Yarrow.

Botanical name: 

Wood Sage Achilla millefolium. (Also called Thousand-leaf.)

Also see Hool, 1922: Yarrow.

Natural Order—Compositae. Linnean System, Class 19, Syngenesia; Order 2nd, Polygamia Superflua.

The leaves of common yarrow are mostly radical and lie flat upon the ground; are deep green on the top and downy underneath; exceedingly numerous, twice pinnate, with lanceolate jointed segments. The stems of the leaves are furrowed, the main stem being decumbent at the base, but afterwards growing erect from eight inches to three feet high (generally found about two feet high), terminating in a dense tuft, or corymb, of white, pink, or rose-coloured flowers. It is a perennial, and flowers from July to October. It grows on dry banks, by roadsides, in meadows, pastures, ploughed fields, and waste grounds. It is indigenous to England, Europe, and America.

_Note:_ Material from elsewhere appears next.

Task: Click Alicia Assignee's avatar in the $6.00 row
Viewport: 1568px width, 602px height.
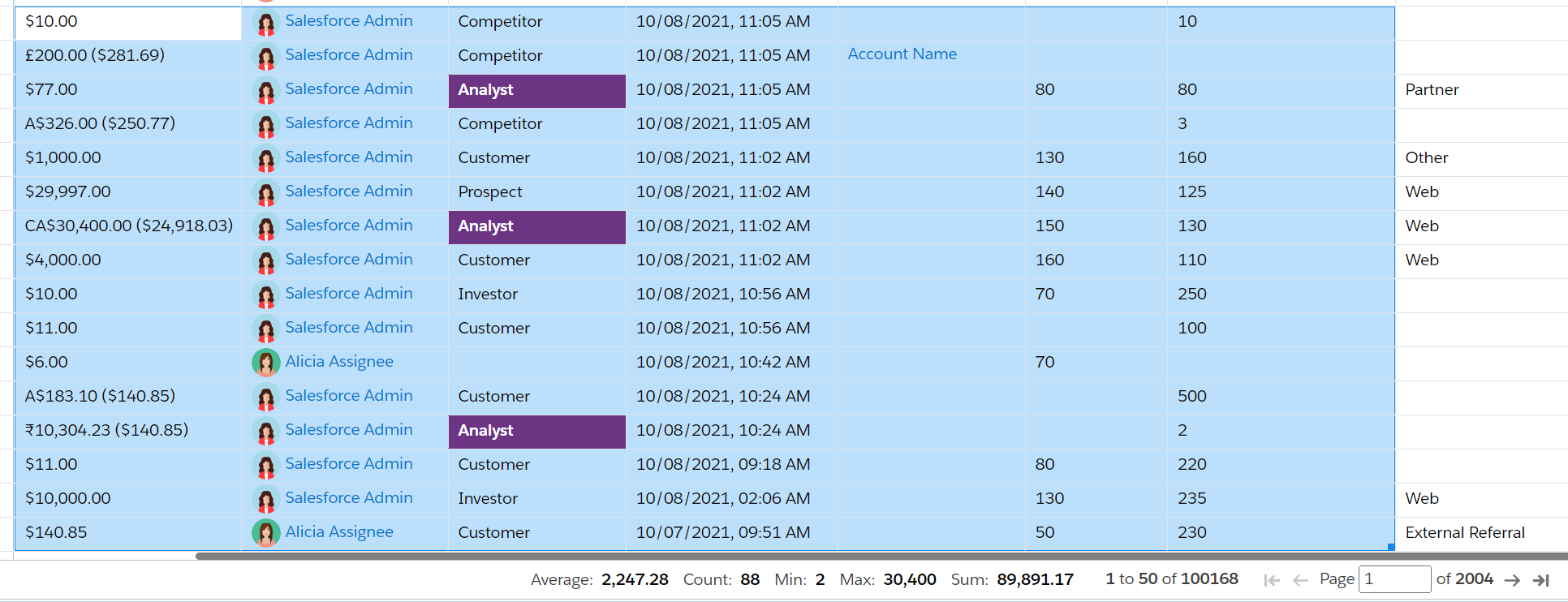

Medicinal Properties: Diaphoretic, Diuretic, Astringent, Alterative, Tonic.

Its chief employment is in fevers of every type, dysentery, diarrhoea, cholera infantum, indigestion, jaundice, piles, profuse bleeding of every description (internal or external), cold, coughs, bronchitis, influenza, inflammation, dropsy, &c. It is in cases of this description that Yarrow will give extreme satisfaction. Try the followng prescription.

Yarrow ... 1 oz.
Balm ... ½ oz.
Red Sage ... ½ oz.
Garden Angelica ... ¼ oz.

Simmer the whole in three pints of water down to 2½ pints, and pour hot upon one-quarter of an ounce of Composition Powder. Give one wineglassful warm every 10 minutes until the patient begins to perspire freely, and then at longer intervals of, say, an hour.

For a common cold:—

Yarrow ... 1 oz.

Boil in one pint of water down to half a pint, add one teaspoonful of Composition Powder (or three Cayenne pods), strain off the clear liquid, and sweeten well. Drink this hot after getting into bed. Should the cold be of long standing, repeat the above dose every night, and take freely of Composition tea during the day, also taking care to keep the bowels open.